High Precision Coordination and Motion Control via iterative Learning Control

In today’s engineering world, many emerging applications ranging from manufacturing to the autonomous vehicle industry require coordination of multiple systems. Traditional approaches for controlling these systems often neglect the underlying coupling in the application. To stay at the forefront of these fields requires the development of innovative approaches to new challenges. The research in this talk focuses on designing novel control strategies for cooperative applications. Electrohydrodynamic jet (E-jet) printing, an example of an emerging micro/nano-manufacturing process with applications in biotechnology and flexible electronics, requires multiple systems to work in a coordinated manner to achieve a desired objective. Repetitive execution of processes such as E-jet can be harnessed to achieve high performance. Iterative learning control (ILC) is an adaptive control technique for improving process performance in systems that execute a task repetitively. This research simultaneously exploits the repetitiveness and inherent coupling of the desired outcome by applying a coordinated ILC approach to processes such as E-jet. The versatility of this approach will be demonstrated through applications ranging from robotics to emerging manufacturing processes.

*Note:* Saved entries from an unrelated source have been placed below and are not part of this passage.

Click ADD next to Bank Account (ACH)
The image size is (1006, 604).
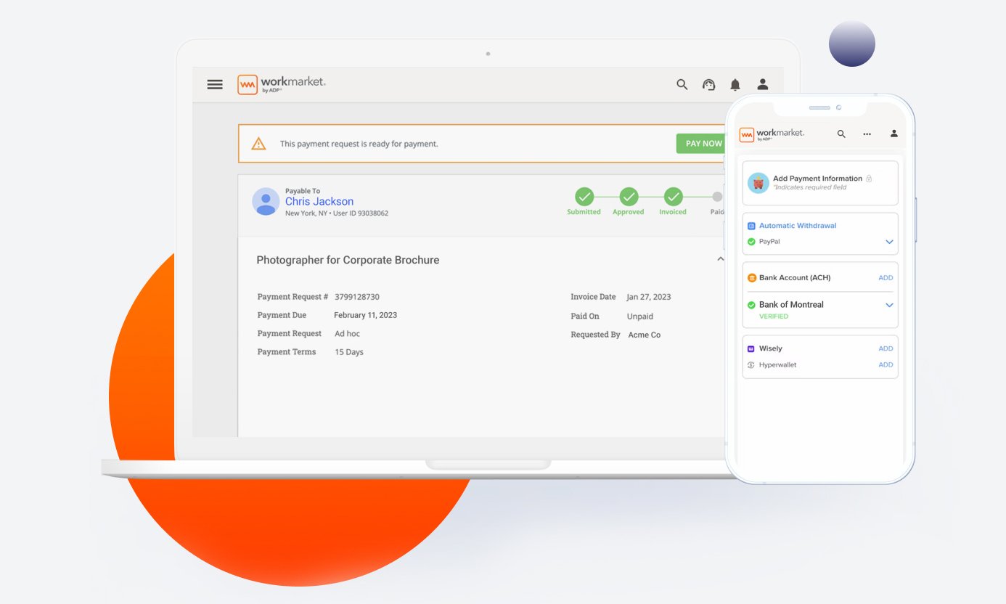[x=886, y=278]
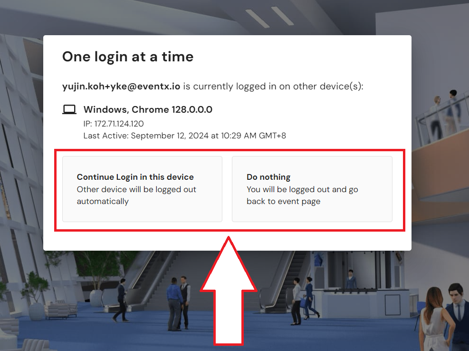Click the IP address 172.71.124.120 text
Screen dimensions: 469x351
pyautogui.click(x=114, y=124)
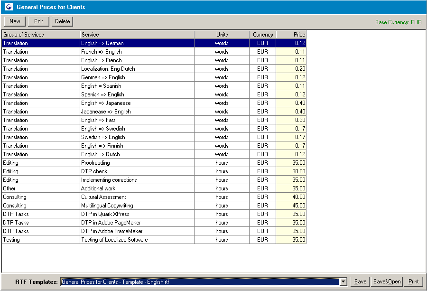Viewport: 427px width, 291px height.
Task: Click the Service column header
Action: [138, 34]
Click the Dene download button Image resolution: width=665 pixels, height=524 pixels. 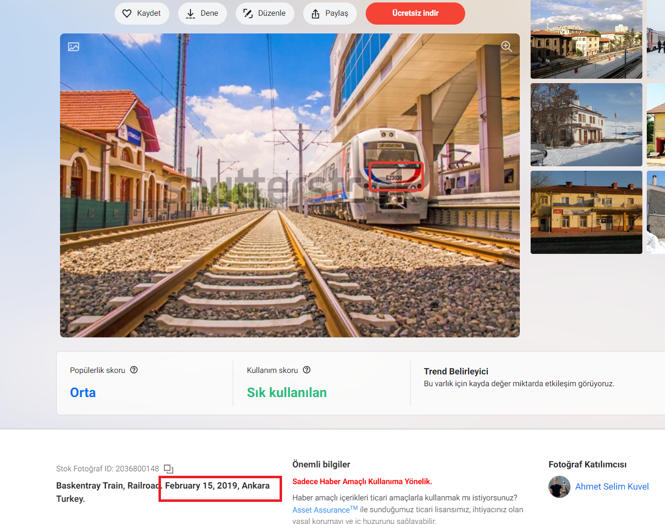point(202,13)
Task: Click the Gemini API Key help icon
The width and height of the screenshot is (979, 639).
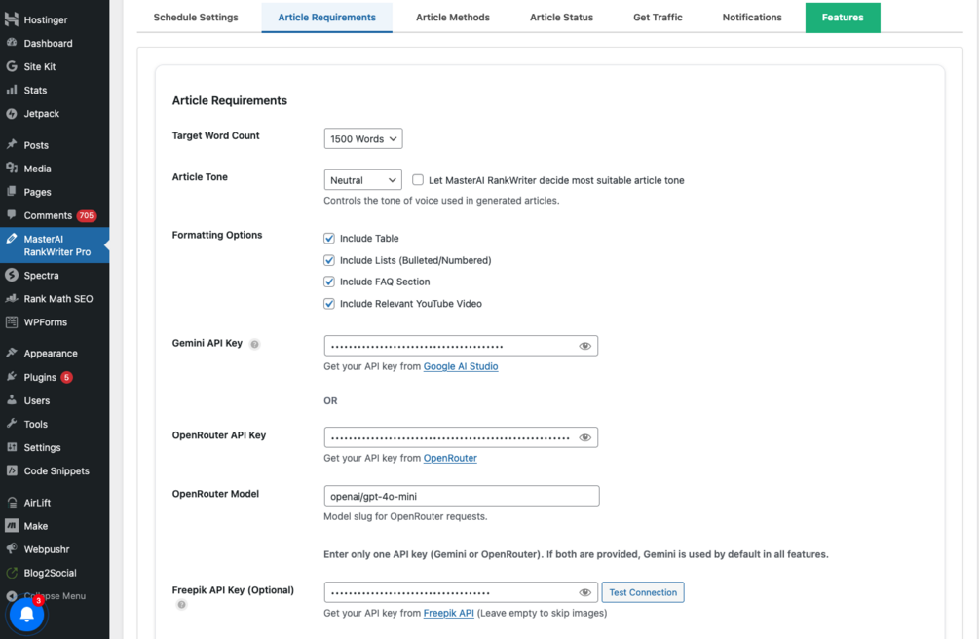Action: pos(254,344)
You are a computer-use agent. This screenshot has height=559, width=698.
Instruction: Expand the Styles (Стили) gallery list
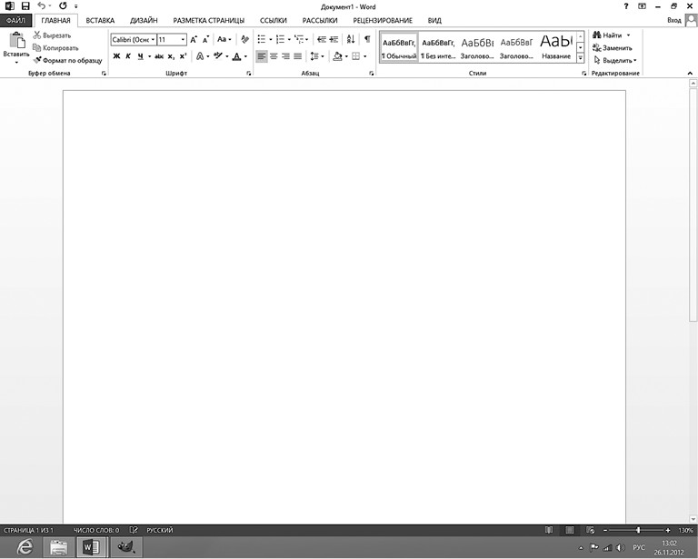[x=581, y=58]
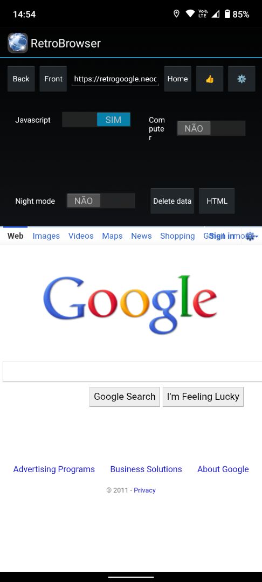Click the Google Search button
This screenshot has width=262, height=582.
(x=125, y=397)
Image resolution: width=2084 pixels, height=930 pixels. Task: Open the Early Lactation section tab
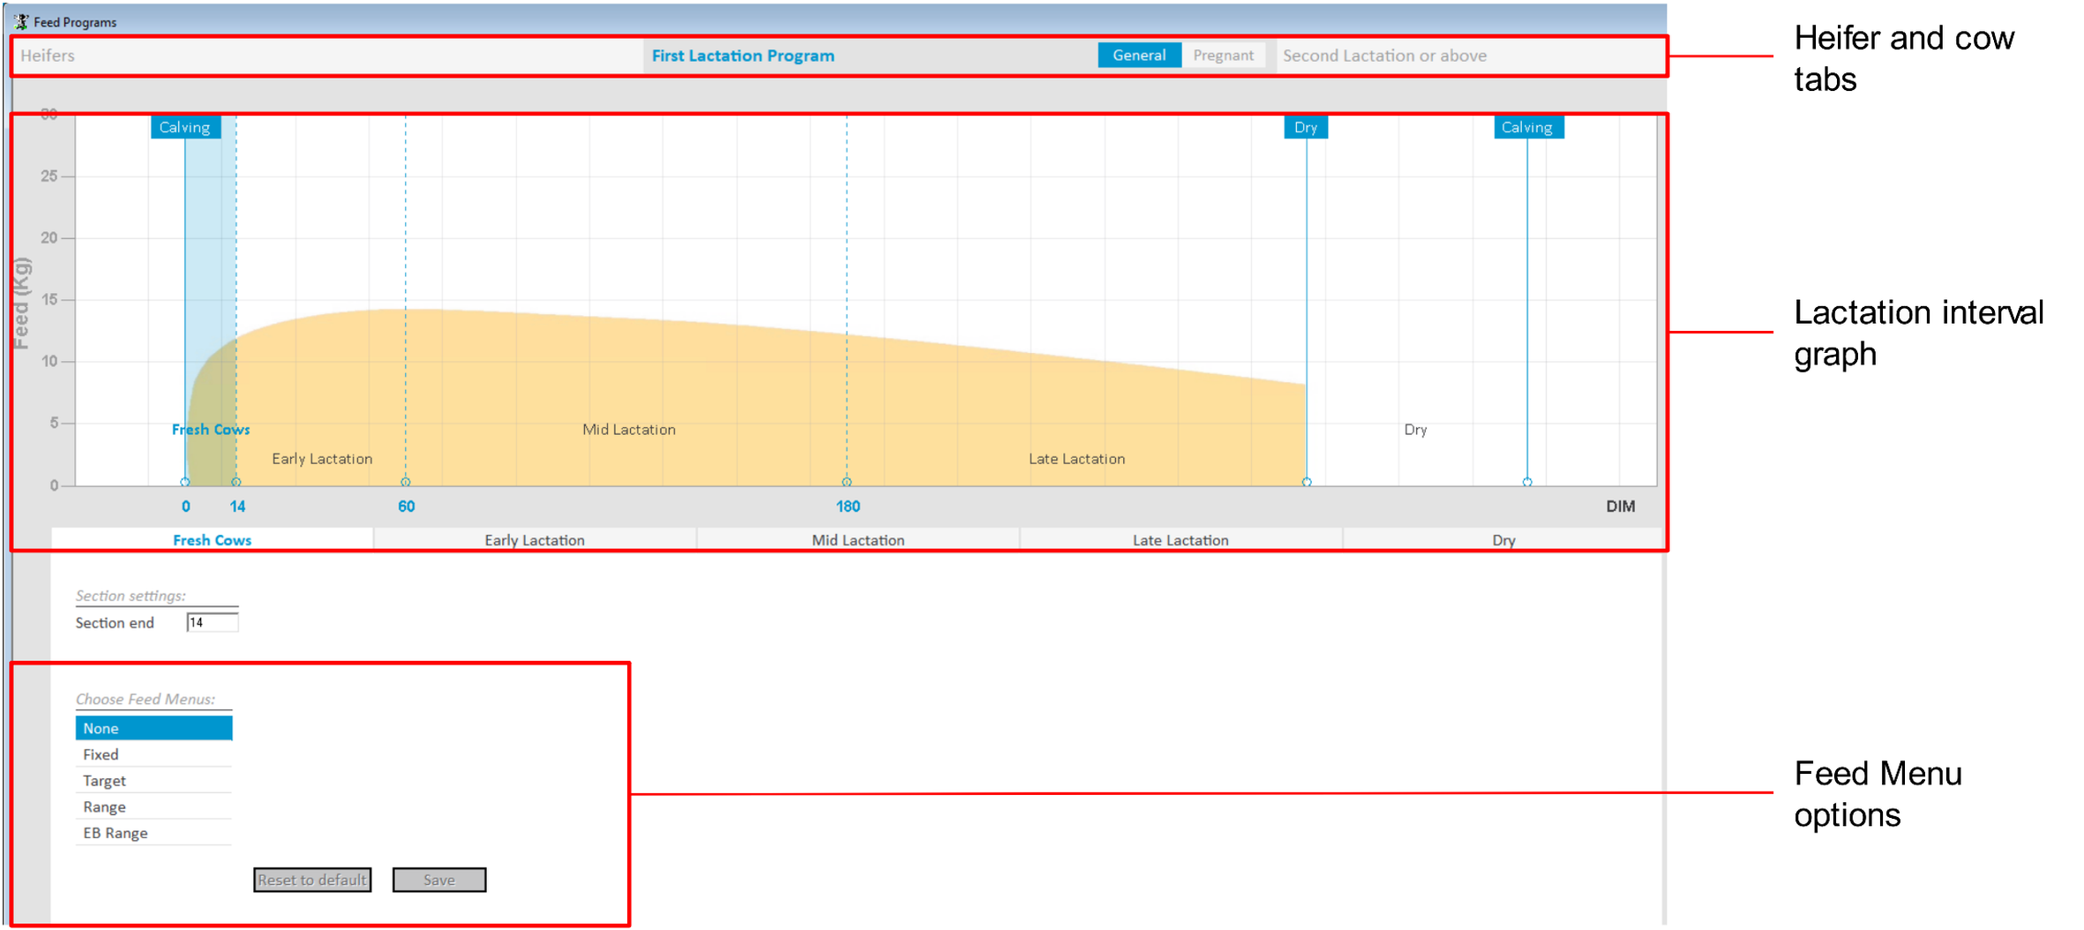[534, 540]
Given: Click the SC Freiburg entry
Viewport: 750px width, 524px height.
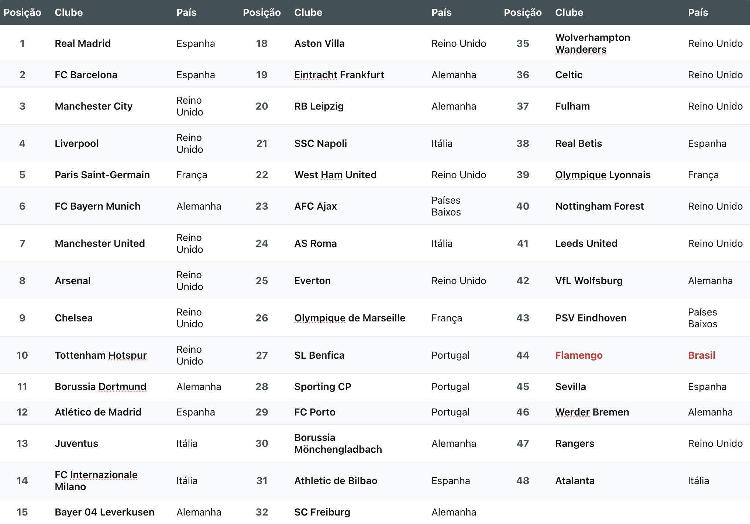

Kira Barton ([email protected]) received her B.S. degree in Mechanical Engineering from the University of Colorado at Boulder in 2001. Barton continued her education in mechanical engineering at the University of Illinois at Urbana-Champaign and completed her M.S. and Ph.D. degrees in 2006 and 2010, respectively. She held a postdoctoral research position at the University of Illinois from Fall 2010 until Fall 2011, at which point she joined the Mechanical Engineering Department at the University of Michigan at Ann Arbor. Her primary research focus is on precision coordination and motion control for emerging applications, with a specialization in iterative learning control. Barton’s work intersects controls and manufacturing and combines innovative manufacturing processes with enhanced engineering capabilities. The potential impact of this research ranges from building DNA sensors for biological applications to controlling the coordination of satellites in space.